SIX FT HICK - One Man's Trash - X-Press, March 2006

Brisbane lunatics Six Ft Hick are heading back to town to launch their latest album Cane Trash. Last seen in these parts covered in beer, blood and god knows what else, the band are keen on reaffirming their position as one of the country's best live acts. MIKE WAFER spoke with singer Geoff Corbett recently to see what's new and exciting in the cane fields. See Tour Trails for Six Ft Hick dates.

Six Ft Hick songs have thus far been mostly based around humour. Interesting characters, interesting narratives, all of which tie in with the band's storytelling ability that is even more prevalent in person. On their latest record, however, Geoff Corbett decided to take Six Ft Hick to new places.

"There's a couple of personal songs on this album actually," he begins. "There was actually a couple more but we took them off because they hit a little too close to home. In the past I think I'd always felt a bit uncomfortable putting any kind of personal songs on a Six Ft Hick record, and I still am uncomfortable to a certain degree. I'm fine with writing them and playing them to the person they might be about, or someone close to us, but I'm a bit embarrassed about putting them out there for everyone else to listen to. Ben [Corbett] is a bit better at that than me, and there's more of that stuff with the Gentle Ben [& His Sensitive Side] record."

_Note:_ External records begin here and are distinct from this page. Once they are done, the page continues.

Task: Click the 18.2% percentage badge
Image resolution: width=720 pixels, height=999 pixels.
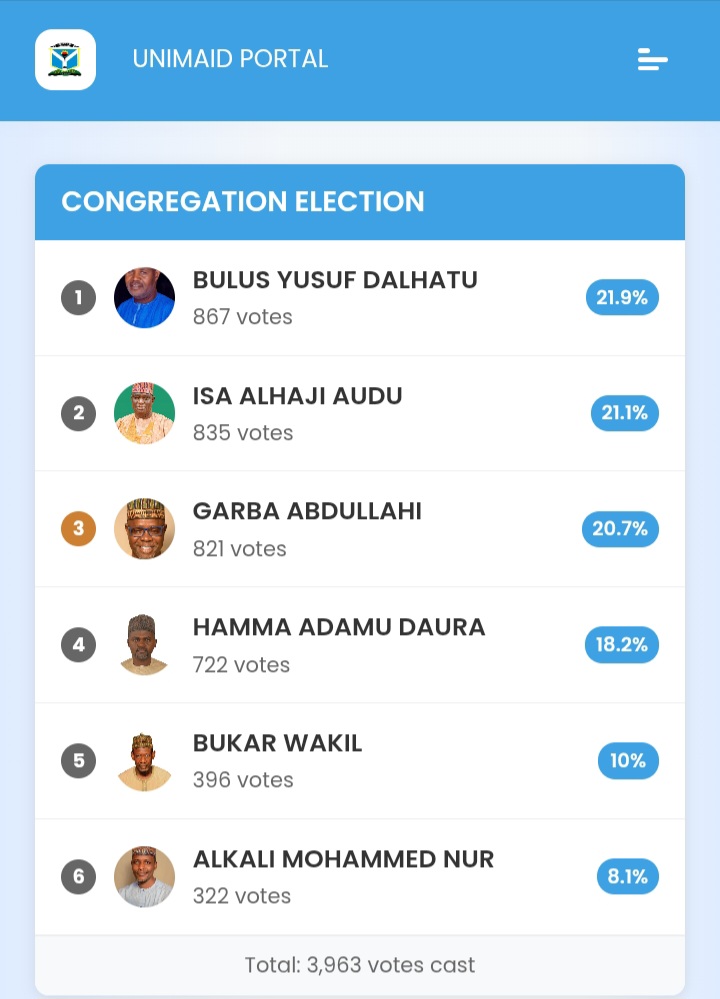Action: coord(622,645)
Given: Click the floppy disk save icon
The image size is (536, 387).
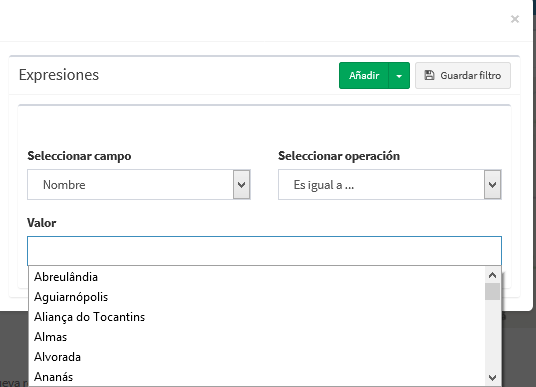Looking at the screenshot, I should point(429,75).
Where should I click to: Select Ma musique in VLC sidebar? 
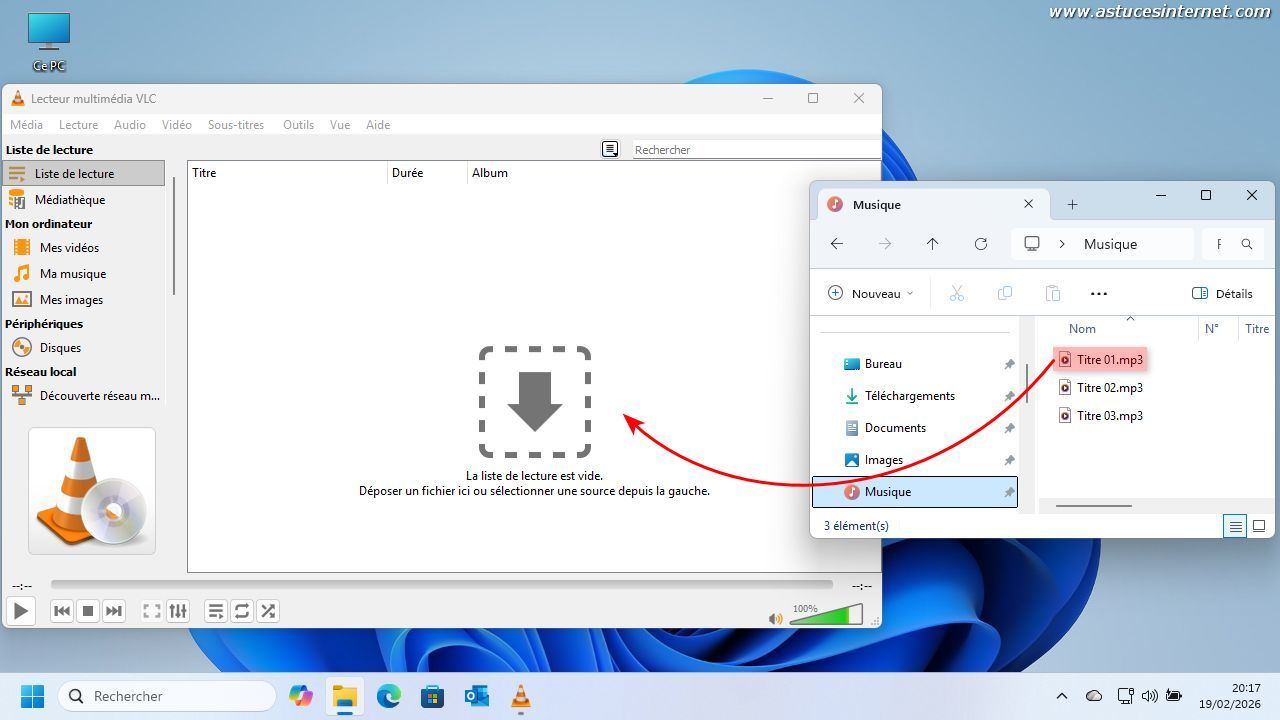pyautogui.click(x=72, y=274)
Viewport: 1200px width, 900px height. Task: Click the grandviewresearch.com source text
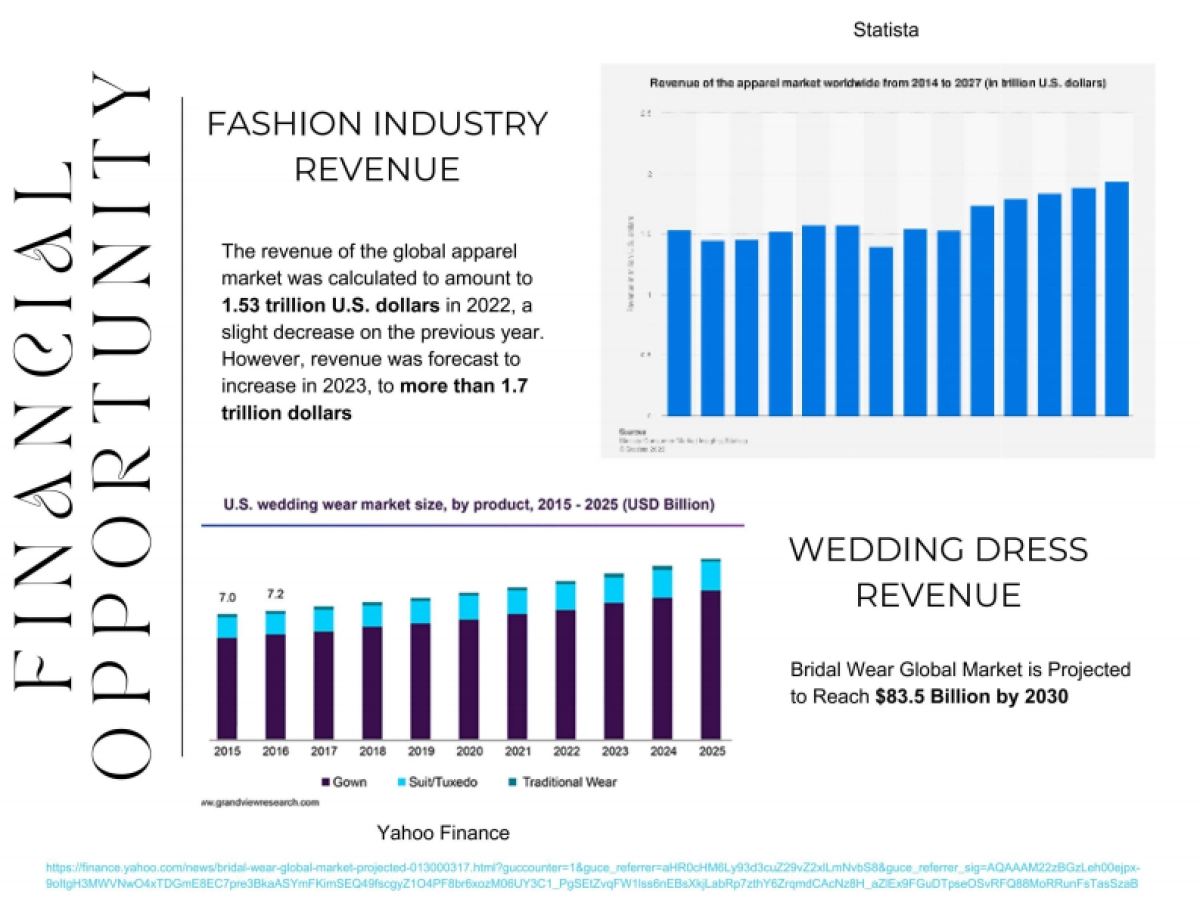(260, 802)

Those unaware should at this point note that both of the Corbett brothers (and yes, they are real brothers) front Six Ft Hick in what has to be the strangest and most effective dual-frontman arsenal in Australia at least. Although the music is something that may have taken a few bold steps with the new Six Ft Hick album, the live show (mostly thanks to the Corbetts) couldn't really afford to take any more bold steps before someone gets killed. As it stands, the physical exertion it takes to front Six Ft Hick is enough of a workout to keep Geoff Corbett lean.

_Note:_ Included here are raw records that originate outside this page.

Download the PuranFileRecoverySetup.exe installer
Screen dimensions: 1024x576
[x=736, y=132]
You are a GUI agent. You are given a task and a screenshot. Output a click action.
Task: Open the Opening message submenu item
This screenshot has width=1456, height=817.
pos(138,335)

"Yeah, it certainly keeps me fit," he laughs, "I don't really need any other exercise. It's getting harder to keep up with it though, especially with how much we play these days. I don't mean on stage, that's fine, it's the staying out all night afterwards that's getting harder (laughs). We've been playing so much in the last, fuck, year? Two years?"

Well, 10 years really, but the band have definitely stepped it up a bit in the last couple at least. In that time, Corbett has seen many people come and go, and many people remain.

"Well there's two types of punter: There's the ones who come and stay for a bit, then they move on to the next thingÉ and those people are important too, don't get me wrong, and; there's what I call the 'lifers'. The ones who are in it for life. Their lives are about rock 'n' roll and seeing live music. I think what happens with a lot of the older bands is they stop playing with the young, new, up-and-coming bands, and you can't do that. If you do that then you never reach the younger punters coming through, and we've tried to avoid doing that. We always play with the younger bands as well as some of the older ones."